Movies succeed because they fit into the culture of the moment. Because they express or reflect something recognizably true about the values, customs and traditions that people in a given culture are living by. When David O. Selznick and Alfred Hitchcock made Rebecca in 1940, the naive, submissive attitudes of Joan Fontaine‘s character — literate, daydreamy, intimidated by the swells — struck some kind of chord with romantic-minded women of that era, all of whom had gone through the Depression and many of whom had presumably read Daphne du Maurier ‘s novel.

And by the standards of 1940, Laurence Olivier‘s Maxim de Winter wasn’t as much of an arrogant and insensitive chauvinist as he would seem today to any confident, forward-thinking woman watching the Hitchcock film.
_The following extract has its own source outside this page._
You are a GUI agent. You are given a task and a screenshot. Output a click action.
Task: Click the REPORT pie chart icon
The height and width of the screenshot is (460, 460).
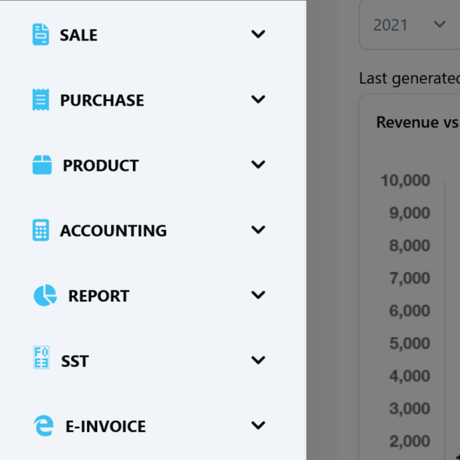tap(45, 295)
All to say that a remake of Hitchcock’s film (and not an adaptation of DuMaurier’s book) by DreamWorks, director Nikolaj Arcel (A Royal Affair), screenwriter Steven Knight (Eastern Promises) and producers Tim Bevan and Eric Fellner sounds like a dicey idea. Presumably they’re going to make it as a ’30s period film but what woman would be able to relate? Maxim is totally impossible, and that world (Manderley, servants, George Sanders, Mrs. Danvers) existed 70-plus years ago. Our world has no ties or connections to it, or none to speak of.

All you could do to juice up the new version would be to strengthen “Danny’s” lesbian attachment to the dead Rebecca.

The important thing for everyone to remember is to never visualize Rebecca — no actress, no flashbacks, no dialogue. Keep her abstract and ethereal.